━━ THE INPUT

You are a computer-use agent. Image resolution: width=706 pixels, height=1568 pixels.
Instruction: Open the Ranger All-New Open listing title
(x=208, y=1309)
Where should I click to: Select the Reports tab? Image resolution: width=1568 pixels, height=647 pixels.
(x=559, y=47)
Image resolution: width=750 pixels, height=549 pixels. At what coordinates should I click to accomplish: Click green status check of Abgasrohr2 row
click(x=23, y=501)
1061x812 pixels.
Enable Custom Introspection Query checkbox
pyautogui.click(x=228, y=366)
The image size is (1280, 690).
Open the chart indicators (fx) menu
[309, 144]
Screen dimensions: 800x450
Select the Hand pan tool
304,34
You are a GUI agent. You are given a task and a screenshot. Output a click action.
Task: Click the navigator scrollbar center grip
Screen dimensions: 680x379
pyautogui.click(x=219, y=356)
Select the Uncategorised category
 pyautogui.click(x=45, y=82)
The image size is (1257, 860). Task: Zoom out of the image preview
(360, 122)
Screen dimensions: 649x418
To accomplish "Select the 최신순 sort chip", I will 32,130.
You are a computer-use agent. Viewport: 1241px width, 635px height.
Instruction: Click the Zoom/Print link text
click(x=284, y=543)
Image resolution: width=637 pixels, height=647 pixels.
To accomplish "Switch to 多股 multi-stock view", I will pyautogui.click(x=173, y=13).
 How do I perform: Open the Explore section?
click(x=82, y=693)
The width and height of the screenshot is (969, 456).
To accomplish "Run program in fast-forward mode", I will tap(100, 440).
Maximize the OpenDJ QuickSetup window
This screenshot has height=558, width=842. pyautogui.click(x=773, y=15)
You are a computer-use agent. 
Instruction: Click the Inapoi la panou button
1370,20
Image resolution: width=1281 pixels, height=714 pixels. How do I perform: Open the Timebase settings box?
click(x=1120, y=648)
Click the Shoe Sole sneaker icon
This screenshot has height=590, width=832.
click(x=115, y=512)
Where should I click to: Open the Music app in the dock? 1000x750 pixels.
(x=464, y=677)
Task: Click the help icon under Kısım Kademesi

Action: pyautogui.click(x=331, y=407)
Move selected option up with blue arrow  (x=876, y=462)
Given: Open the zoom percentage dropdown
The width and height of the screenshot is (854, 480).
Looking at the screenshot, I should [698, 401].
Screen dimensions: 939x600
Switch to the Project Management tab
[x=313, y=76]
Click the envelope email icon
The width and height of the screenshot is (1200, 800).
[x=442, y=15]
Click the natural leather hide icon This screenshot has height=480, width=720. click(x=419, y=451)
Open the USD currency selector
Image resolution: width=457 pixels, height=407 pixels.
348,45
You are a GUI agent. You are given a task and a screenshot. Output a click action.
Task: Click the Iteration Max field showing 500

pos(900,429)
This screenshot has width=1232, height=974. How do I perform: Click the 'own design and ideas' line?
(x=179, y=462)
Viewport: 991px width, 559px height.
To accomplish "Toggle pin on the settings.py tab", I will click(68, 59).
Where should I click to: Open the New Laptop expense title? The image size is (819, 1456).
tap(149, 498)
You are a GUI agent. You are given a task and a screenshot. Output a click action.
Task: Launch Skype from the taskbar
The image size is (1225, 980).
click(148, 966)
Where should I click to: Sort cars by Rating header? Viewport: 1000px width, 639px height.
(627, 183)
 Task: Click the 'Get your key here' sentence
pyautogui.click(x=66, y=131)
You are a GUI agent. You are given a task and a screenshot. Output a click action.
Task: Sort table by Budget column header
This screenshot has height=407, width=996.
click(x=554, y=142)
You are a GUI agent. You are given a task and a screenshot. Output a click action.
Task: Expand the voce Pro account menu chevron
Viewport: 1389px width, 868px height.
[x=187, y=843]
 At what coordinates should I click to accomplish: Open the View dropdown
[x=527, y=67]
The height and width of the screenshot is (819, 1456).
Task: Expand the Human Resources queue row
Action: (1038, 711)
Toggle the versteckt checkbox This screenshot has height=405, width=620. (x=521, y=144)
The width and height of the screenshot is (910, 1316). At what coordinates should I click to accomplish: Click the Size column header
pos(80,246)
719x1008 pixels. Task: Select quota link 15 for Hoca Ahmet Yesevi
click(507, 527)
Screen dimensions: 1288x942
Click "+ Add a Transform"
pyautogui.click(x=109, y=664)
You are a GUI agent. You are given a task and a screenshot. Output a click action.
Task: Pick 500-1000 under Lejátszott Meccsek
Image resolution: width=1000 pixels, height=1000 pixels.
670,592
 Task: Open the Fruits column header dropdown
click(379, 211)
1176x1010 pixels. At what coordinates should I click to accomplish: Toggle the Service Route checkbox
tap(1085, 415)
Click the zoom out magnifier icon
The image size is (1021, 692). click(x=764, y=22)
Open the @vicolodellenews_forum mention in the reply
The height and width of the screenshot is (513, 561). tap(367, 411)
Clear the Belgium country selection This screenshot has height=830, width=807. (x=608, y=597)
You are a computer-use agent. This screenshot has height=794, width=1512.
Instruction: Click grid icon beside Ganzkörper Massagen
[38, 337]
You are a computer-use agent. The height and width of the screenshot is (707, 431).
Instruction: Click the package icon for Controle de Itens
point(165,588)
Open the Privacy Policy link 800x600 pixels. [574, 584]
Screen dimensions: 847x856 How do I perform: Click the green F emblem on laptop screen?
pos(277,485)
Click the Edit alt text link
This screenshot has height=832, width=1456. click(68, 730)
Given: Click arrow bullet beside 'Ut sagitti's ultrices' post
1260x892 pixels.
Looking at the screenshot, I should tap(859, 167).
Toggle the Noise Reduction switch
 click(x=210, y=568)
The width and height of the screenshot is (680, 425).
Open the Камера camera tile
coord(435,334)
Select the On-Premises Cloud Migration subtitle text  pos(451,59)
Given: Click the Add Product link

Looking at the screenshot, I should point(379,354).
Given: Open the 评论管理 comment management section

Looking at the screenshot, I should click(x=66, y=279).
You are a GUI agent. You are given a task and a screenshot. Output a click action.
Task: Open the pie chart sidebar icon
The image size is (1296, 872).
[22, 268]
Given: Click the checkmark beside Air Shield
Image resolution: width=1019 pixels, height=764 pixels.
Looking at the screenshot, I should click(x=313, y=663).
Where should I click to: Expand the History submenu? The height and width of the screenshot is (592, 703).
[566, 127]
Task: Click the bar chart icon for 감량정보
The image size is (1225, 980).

━━━━

_TRY IT_:
Begin at the line above that has "Screen dimensions: 939x600" and stop after the line that has "Task: Sort table by Budget column header", copying each line exactly and adding nothing else.

_RESPONSE_:
Screen dimensions: 939x600
Switch to the Project Management tab
[x=313, y=76]
Click the envelope email icon
The width and height of the screenshot is (1200, 800).
[x=442, y=15]
Click the natural leather hide icon This screenshot has height=480, width=720. click(x=419, y=451)
Open the USD currency selector
Image resolution: width=457 pixels, height=407 pixels.
348,45
You are a GUI agent. You are given a task and a screenshot. Output a click action.
Task: Click the Iteration Max field showing 500

pos(900,429)
This screenshot has width=1232, height=974. How do I perform: Click the 'own design and ideas' line?
(x=179, y=462)
Viewport: 991px width, 559px height.
To accomplish "Toggle pin on the settings.py tab", I will click(68, 59).
Where should I click to: Open the New Laptop expense title? The image size is (819, 1456).
tap(149, 498)
You are a GUI agent. You are given a task and a screenshot. Output a click action.
Task: Launch Skype from the taskbar
The image size is (1225, 980).
click(148, 966)
Where should I click to: Sort cars by Rating header? Viewport: 1000px width, 639px height.
(627, 183)
 Task: Click the 'Get your key here' sentence
pyautogui.click(x=66, y=131)
You are a GUI agent. You are given a task and a screenshot. Output a click action.
Task: Sort table by Budget column header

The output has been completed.